Eine Gruppe von australischen Infektionsmedizinern hat gezeigt, dass das Tragen von Atemmasken ein Infektionsrisiko deutlich verringern kann (Emerging Infectious Diseases 2009, Band 15, S. 233-241).
Die Forscher beobachteten 286 Eltern, deren Kinder an einer Atemwegsinfektion durch virale Erreger erkrankt waren und zu Hause gepflegt wurden, über einen Zeitraum von zwei Wochen auf akute Krankheitszeichen.
Das Ergebnis der Studie war einerseits ernüchternd, weil weniger als die Hälfte der Eltern den Atemschutz regelmäßig getragen hatte. Entweder weil sie die Maske als störend empfanden oder sie in der alltäglichen Hektik schlicht vergessen hatten. Vor allem Raucher verzichteten auf den Schutz.

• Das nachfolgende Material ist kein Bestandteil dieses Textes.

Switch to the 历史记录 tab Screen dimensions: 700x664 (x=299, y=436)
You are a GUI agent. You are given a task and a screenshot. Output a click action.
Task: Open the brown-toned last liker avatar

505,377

Bei Eltern, die ihre Gesichtsmaske konsequent den ganzen Tag getragen hatten, reduzierte sich das Risiko einer Atemwegsinfektion allerdings um rund 80 Prozent. Die Wissenschaftler schlussfolgern, dass das Tragen einer Atemmaske die Ausbreitung viraler Erreger eindämmen kann, wenn es konsequent gemacht wird.